-- Start of EXCERPT TO READ --

I have started to learn how to scrape information from websites using urllib and beautifulsoup. I want to grab all the text from this page (in the code) and put it into a text file.
import urllib
from bs4 import BeautifulSoup as Soup
base_url = "http://www.galactanet.com/oneoff/theegg_mod.html"
url = (base_url)
soup = Soup(urllib.urlopen(url))
print(soup.get_text())
When I run this it grabs the text although it outputs it with spaces between all the letters and still shows me HTML, unsure why though.
i n ' > Y u p . B u t d o n t f e e
Like that, any idea's?
Also what would I do to put this info into a text file for me?
(Using beautifulsoup4 and running ubuntu 12.04 and python 2.7)
Thank you :)
I had some trouble with the encoding, so I changed your code slightly, then added the piece to print the results to a file:
import urllib
from bs4 import BeautifulSoup as Soup
base_url = "http://www.galactanet.com/oneoff/theegg_mod.html"
url = (base_url)
content = urllib.urlopen(url)
soup = Soup(content)
# print soup.original_encoding
theegg_text = soup.get_text().encode("windows-1252")
f = open("somefile.txt", "w")
f.write(theegg_text);
f.close()
You could try using html2text:
import html2text as htmlconverter
print htmlconverter.html2text('<HTML><BODY>HI</BODY></HTML>')

-- End of EXCERPT TO READ --

▶ [DIRECTIVE]:
Retype the part of the BeautifulSoup thread that opens with the words containing "I have started" and closes with "unsure why though.". The lines that come next have no connection to the BeautifulSoup thread.

-- Start of LISTING --

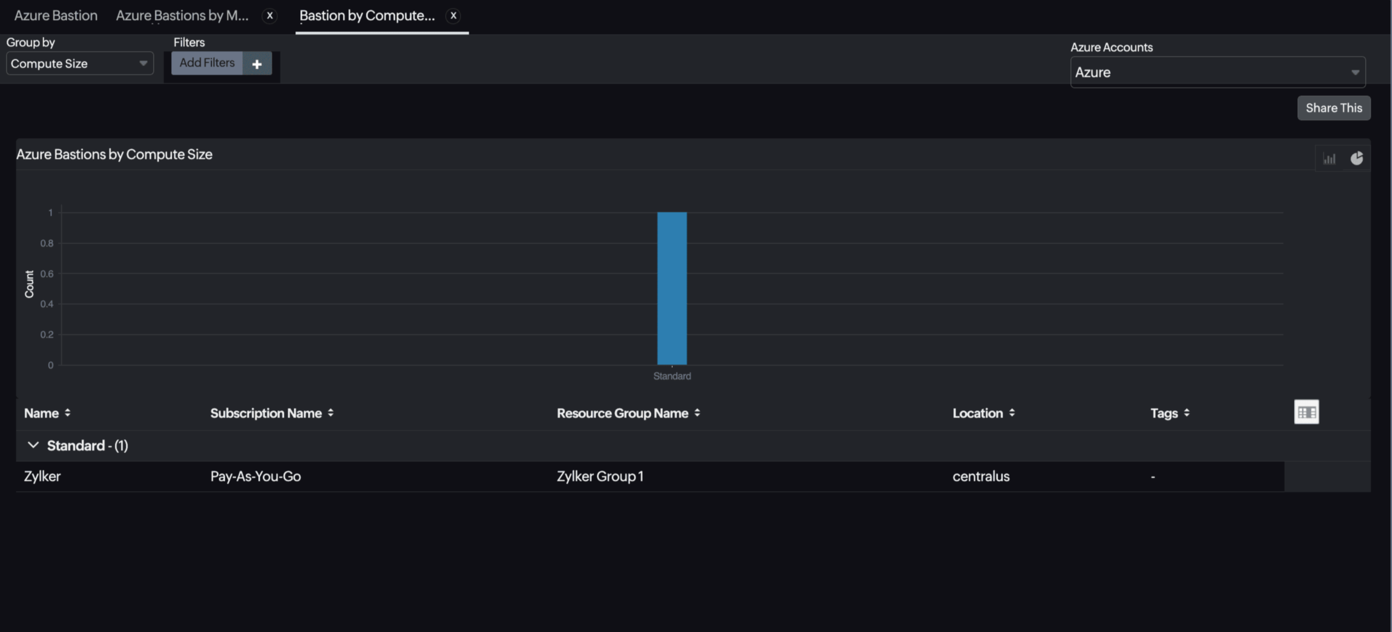1392x632 pixels.
Task: Close the Bastion by Compute... tab
Action: 453,15
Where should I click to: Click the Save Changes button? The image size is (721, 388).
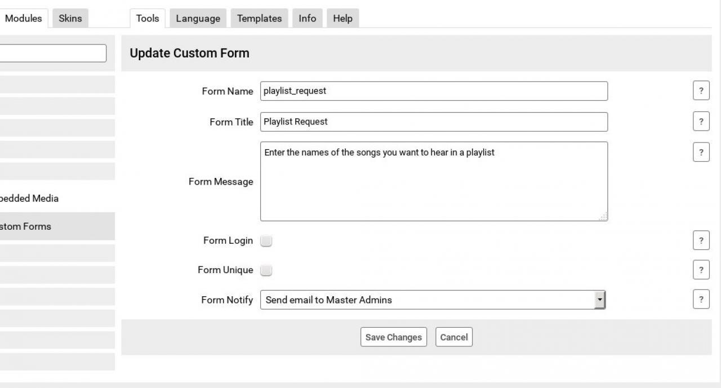pyautogui.click(x=393, y=337)
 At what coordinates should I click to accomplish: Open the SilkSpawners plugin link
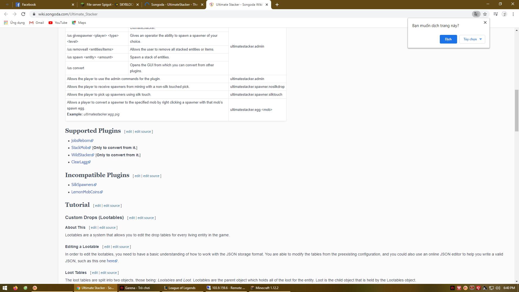click(82, 185)
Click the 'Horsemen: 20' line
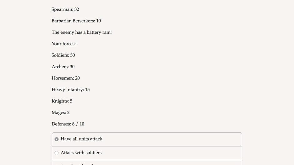The height and width of the screenshot is (165, 294). (x=65, y=78)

-- End of LISTING --

▶ [EXERCISE SOLUTION]:
I have started to learn how to scrape information from websites using urllib and beautifulsoup. I want to grab all the text from this page (in the code) and put it into a text file.
import urllib
from bs4 import BeautifulSoup as Soup
base_url = "http://www.galactanet.com/oneoff/theegg_mod.html"
url = (base_url)
soup = Soup(urllib.urlopen(url))
print(soup.get_text())
When I run this it grabs the text although it outputs it with spaces between all the letters and still shows me HTML, unsure why though.